TASK OBJECTIVE: Please reproduce the climate model bias text word for word, starting at "Figure 3 also" and ending at "remain close to observations.".

3. Correspondence between short- and long-term systematic errors
a. How well do the models simulate the large-scale states and the fields associated with fast physical processes?
We first examine the departure from the observations of the large-scale states in the simulated mean states. Figure 3 demonstrates the performance of large-scale state variables (zonal wind, temperature, and specific humidity) at both upper (250 hPa) and lower troposphere (850 hPa) from both TAMIP hindcasts and CMIP5/AMIP in a Taylor diagram (Taylor 2001). Nearly all the large-scale state variables in the day-2 hindcasts show spatial standard deviations closer to one and very high correlations (~0.99) compared to their corresponding observations. This very small departure from observations suggests that these large-scale states in the hindcasts are still close to observations. The performance of day-5 hindcasts and AMIP simulations are still very good with correlations of approximately 0.95 or larger. Some day-5 hindcast performance is close to AMIP performance, implying a bias correspondence in the large-scale state between short-term hindcast and long-term climate. We will demonstrate this in the next sections.
Figure 3 also shows the performance of precipitation and total cloud fraction (produced by ISCCP simulator; Bodas-Salcedo et al. 2011), which are closely linked to model physical parameterizations. Since we require cloud fraction output from the ISCCP simulator, there are only four models available for analysis: CCSM4, CNRM-CM5, HadGEM2-Ai1, and MIROC5. The performance for these two fields is relatively poor compared to the large-scale states for all the models in these hindcasts. This does suggest that the biases for precipitation and clouds in the first few days of hindcast are most likely as a result of model parameterizations since the large-scale states remain close to observations.
b. Bias correspondence in fields associated with fast physics
To demonstrate the bias correspondence, we plot the pattern statistics (spatial correlations and standard deviations) between the bias errors in the TAMIP and CMIP5/AMIP experiments on a Taylor diagram (Fig. 4). Unlike the canonical Taylor diagram that uses the observation field as the reference field, the reference field for each model in the current plot is the mean bias from its corresponding AMIP simulation with respect to observations. In this way, we display the similarity between the systematic errors in the hindcast and climate experiments. Because of the limited hindcast ensemble members and the limited availability of high temporal frequency observations with global coverage, we only examine four two-dimensional fields from the TAMIP hindcasts: biases from precipitation, total cloud fraction, SWAbs, and OLR. These variables are normally emphasized among the most important geophysical fields that a climate model is required to accurately simulate. To reduce the impact from synoptic variability, only grid points with biases that are statistically significant at 95% confidence level (two-tailed t tests) in both the hindcasts and AMIP runs are used for pattern statistics calculation for the Taylor diagrams.

DATA ENTRIES:
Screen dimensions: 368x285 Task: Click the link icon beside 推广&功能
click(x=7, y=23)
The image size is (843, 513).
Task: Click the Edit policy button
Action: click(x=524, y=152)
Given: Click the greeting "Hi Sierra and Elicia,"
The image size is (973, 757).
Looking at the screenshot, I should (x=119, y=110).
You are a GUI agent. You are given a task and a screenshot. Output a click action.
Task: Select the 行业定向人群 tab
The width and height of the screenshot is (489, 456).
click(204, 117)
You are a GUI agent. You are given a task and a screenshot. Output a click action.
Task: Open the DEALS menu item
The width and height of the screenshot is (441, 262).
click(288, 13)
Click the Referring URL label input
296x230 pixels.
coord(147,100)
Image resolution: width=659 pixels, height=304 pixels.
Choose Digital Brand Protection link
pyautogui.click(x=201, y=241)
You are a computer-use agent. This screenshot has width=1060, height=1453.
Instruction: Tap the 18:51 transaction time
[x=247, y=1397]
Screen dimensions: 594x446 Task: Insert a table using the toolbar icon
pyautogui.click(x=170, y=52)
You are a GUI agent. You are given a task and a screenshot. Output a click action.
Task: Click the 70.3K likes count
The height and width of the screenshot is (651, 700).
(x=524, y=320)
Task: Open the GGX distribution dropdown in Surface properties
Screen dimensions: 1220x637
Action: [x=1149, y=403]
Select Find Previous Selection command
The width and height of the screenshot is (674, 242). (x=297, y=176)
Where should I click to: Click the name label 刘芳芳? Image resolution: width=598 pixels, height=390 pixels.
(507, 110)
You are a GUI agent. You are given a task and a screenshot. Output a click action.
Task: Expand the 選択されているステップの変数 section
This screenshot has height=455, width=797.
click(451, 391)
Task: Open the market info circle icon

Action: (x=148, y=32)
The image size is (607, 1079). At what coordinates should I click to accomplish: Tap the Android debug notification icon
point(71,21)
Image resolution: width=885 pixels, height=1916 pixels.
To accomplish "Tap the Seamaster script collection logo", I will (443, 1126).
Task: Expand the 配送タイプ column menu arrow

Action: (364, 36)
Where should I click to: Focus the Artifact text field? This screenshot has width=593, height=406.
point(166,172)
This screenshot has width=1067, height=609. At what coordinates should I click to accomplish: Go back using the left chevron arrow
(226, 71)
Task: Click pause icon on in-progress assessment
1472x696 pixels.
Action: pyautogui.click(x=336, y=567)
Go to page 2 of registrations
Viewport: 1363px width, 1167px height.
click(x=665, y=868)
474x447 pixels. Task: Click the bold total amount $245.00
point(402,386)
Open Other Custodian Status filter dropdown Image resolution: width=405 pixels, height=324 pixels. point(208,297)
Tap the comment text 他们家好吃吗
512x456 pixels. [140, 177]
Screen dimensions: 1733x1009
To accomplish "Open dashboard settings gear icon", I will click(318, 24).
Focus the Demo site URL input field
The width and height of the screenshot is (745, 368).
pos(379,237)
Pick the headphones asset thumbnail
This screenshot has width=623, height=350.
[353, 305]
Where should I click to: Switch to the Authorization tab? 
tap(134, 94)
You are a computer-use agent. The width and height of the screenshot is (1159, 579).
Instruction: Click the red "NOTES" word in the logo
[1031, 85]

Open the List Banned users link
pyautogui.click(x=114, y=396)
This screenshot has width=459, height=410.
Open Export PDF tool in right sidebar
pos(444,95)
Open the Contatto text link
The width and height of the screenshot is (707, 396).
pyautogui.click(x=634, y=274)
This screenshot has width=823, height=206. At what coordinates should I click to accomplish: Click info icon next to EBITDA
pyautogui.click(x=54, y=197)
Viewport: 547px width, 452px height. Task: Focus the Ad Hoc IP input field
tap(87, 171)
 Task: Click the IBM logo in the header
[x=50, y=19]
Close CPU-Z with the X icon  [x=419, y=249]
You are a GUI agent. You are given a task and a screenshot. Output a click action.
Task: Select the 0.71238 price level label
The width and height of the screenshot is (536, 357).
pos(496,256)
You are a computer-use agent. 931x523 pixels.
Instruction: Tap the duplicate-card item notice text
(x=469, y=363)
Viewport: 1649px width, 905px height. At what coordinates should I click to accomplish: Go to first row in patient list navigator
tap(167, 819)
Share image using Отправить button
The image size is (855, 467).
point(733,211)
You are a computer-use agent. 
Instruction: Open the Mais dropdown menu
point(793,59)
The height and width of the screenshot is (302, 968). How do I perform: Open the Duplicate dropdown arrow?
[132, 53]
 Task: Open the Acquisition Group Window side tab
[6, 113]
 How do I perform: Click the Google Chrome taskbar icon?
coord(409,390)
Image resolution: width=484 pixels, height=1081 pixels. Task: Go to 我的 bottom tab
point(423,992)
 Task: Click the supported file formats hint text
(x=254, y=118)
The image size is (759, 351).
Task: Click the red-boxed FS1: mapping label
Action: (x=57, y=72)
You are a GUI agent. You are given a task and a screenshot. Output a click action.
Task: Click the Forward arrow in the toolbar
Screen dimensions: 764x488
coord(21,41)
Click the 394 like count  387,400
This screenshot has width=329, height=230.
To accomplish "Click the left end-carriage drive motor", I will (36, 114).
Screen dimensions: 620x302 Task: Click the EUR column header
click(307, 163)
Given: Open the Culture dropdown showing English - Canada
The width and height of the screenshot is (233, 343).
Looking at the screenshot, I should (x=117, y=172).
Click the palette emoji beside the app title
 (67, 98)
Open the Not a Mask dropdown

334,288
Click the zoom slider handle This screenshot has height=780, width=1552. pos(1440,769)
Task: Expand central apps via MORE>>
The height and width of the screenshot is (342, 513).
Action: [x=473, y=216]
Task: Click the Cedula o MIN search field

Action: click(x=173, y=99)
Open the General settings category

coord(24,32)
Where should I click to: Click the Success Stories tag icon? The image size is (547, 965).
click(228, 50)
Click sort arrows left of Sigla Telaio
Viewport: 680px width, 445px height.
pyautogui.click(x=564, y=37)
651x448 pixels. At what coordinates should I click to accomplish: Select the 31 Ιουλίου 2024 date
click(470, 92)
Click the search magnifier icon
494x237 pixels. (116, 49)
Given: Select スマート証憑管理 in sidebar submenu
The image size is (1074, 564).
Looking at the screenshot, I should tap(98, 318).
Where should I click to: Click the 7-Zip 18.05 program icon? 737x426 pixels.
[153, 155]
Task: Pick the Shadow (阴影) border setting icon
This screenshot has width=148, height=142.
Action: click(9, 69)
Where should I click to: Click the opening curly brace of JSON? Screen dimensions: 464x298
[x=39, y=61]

THE ANSWER:
Figure 3 also shows the performance of precipitation and total cloud fraction (produced by ISCCP simulator; Bodas-Salcedo et al. 2011), which are closely linked to model physical parameterizations. Since we require cloud fraction output from the ISCCP simulator, there are only four models available for analysis: CCSM4, CNRM-CM5, HadGEM2-Ai1, and MIROC5. The performance for these two fields is relatively poor compared to the large-scale states for all the models in these hindcasts. This does suggest that the biases for precipitation and clouds in the first few days of hindcast are most likely as a result of model parameterizations since the large-scale states remain close to observations.